L'imposant corps de logis central, haut d'un étage sur rez-de-chaussée, édifié en grès rouge et en granit, flanqué de quatre pavillons d’angle à plan légèrement losangé, est protégé sur trois côtés par des douves sèches. Un cinquième pavillon, contenant l'escalier principal à deux volées, placé au centre du logis, est coiffé d'un clocheton. L'étage est surmonté par les combles avec un toit en forte pente et éclairés par une unique lucarne centrale. L’alignement de la façade nord et les ponts datent de 1756. D’un style grave et noble, les éléments décoratifs se limitent aux lucarnes des pavillons, aux bandeaux horizontaux et à la polychromie des matériaux (grès rouge et granit). Les nombreuses fenêtres par lesquelles le château s'éclaire ont été ajoutées à partir du XIXe siècle[10],[note 6].

À l’intérieur, on note l’escalier monumental, les cheminées en granit, la bibliothèque, ancienne salle basse, avec son plafond peint style Louis XIII et sa cheminée de la même époque, ainsi que des salons avec leurs boiseries, le grand salon, l’ancienne cuisine, les combles[note 7].
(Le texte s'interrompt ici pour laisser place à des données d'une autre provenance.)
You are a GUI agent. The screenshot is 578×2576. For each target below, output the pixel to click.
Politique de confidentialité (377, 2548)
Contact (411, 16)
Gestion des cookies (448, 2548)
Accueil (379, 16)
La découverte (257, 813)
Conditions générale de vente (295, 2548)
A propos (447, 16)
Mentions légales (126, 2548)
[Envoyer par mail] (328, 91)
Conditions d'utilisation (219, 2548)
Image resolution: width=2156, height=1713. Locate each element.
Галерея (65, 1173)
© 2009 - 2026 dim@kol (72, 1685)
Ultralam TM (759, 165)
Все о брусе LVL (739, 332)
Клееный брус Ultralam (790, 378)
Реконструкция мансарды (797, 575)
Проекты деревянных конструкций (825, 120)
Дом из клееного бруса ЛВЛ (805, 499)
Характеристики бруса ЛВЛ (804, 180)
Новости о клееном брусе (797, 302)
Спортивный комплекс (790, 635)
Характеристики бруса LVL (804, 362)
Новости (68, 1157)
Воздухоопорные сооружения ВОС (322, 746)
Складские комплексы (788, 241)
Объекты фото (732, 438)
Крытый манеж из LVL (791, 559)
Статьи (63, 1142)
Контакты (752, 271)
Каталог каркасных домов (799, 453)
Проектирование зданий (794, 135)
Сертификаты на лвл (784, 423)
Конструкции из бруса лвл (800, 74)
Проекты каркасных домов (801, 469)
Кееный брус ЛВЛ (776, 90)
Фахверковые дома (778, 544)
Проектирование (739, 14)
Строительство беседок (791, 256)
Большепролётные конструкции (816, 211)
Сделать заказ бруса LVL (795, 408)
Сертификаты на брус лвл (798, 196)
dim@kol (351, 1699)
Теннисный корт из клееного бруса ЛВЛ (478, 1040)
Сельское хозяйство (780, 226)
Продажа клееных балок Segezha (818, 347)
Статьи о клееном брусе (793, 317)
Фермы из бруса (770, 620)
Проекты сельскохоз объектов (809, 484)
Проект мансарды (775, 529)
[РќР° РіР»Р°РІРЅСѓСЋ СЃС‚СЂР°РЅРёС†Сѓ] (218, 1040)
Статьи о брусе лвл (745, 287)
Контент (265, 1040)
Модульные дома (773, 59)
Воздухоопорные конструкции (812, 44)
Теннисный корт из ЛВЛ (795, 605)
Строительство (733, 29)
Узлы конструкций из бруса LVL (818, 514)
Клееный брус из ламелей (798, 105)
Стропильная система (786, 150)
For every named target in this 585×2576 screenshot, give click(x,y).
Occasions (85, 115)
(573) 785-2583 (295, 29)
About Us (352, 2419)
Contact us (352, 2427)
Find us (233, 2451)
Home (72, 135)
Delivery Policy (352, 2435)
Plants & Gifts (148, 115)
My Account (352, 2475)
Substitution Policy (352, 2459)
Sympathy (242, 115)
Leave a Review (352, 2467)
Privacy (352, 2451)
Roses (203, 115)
La ferme au sud-ouest du château, contemporaine de celui-ci et aménagée en salle de réception, et comportant quelques éléments antérieurs, adopte un plan en « L ». Les autres bâtiments : la charterie avec ses trois arcades, les écuries au nord-est, ainsi que l'orangerie et les serres, situées à l'est en léger retrait, sont postérieurs[11].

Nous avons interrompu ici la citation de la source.